Work instructions »
[a] Translate this sentence from the essay on starting law school into Spanish: "The start of law school can be daunting."
[b] According to the essay on starting law school, which five classes make up the writer's full-time 1L schedule?

September 9th, 2013 No comments

The start of law school can be daunting. 1L Darryl Green weighs in on preparing for the great undertaking:

 

As the days get crossed off my calendar, I find myself getting closer and closer to my law school’s orientation week.  As excited as I am, I can’t help the nervousness that grows stronger within me each passing day.  I am about to get a full on taste of what it’s like to be an actual student in his first year of law school.  The only question is, am I ready?

For me, it’s the one question that‘s repeated over and over again.  It’s well known that law school is no walk in the park. The undergraduate mentality that a lot of students come in with, have to be reevaluated immediately upon entering law school.  I am sure this will be explained in depth during orientation in every law school in the country.  But even so, the worries one may face when starting law school may come before one even sets foot on a law school campus.  Here are three of my main worries about starting law school:

1. The Work Load

By now, entering 1L students have probably received packages from their respective schools. These packages may include orientation information, class schedules, first assignments, required readings, suggested readings, etc.  ”First Assignments? Required readings? Suggested reading?  The school semester hasn’t even started yet and I already have work to do?” Yup, there are books that need to be read and assignments that need to be done before classes even start. A small work load compared to what will be handed to students at the start of classes.  As a full time student, my schedule consists of five classes that are (so I’m told) generally standard for 1L students.  Property, contracts, torts, civil procedures and legal methods.  All of which require a lot of individual attention, lots of reading, analytical thinking, understanding, briefing and outlining.  It’s definitely a step (or two, maybe three) up from years as an undergrad.  It’s something I know I’ll have to get a grip on.  I know it could  be very overwhelming and stressful, but if I don’t, it can be a full on disaster.

2. Studying

We all have different methods of studying and retaining information for quizzes and exams.  A lot of the time, the information we stored was only to be regurgitated during test time.  It’s something that as an undergraduate I’ve gotten used, and it has pretty much worked.  But all good things must come to an end. To some extent, at least what I’ve been told and experienced a little is, law school requires more than learning new information and reciting it verbatim.  Sure, I will spend countless hours studying and memorizing new words, rules, and other information needed for the law school exams. Doing my best impersonation of Mike from Suits (good show by the way) to help me through.  However, it takes more than just being able to recite the information you come across.  As a law student, I will have to be able to take what I learn and figure out how to apply it to a given scenario or fact pattern and then explain how I arrive to such a conclusion.  From my understanding, this is an important part of studying in law school.  It’s one thing to know the information, but it’s another thing to know the information and be able to apply it properly.  This is quite different from what I am used to.

Data »

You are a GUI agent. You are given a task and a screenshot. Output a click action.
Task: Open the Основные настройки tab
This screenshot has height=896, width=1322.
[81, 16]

Correct answers »
[a] El comienzo de la facultad de derecho puede ser intimidante.

[b] Property, contracts, torts, civil procedures and legal methods.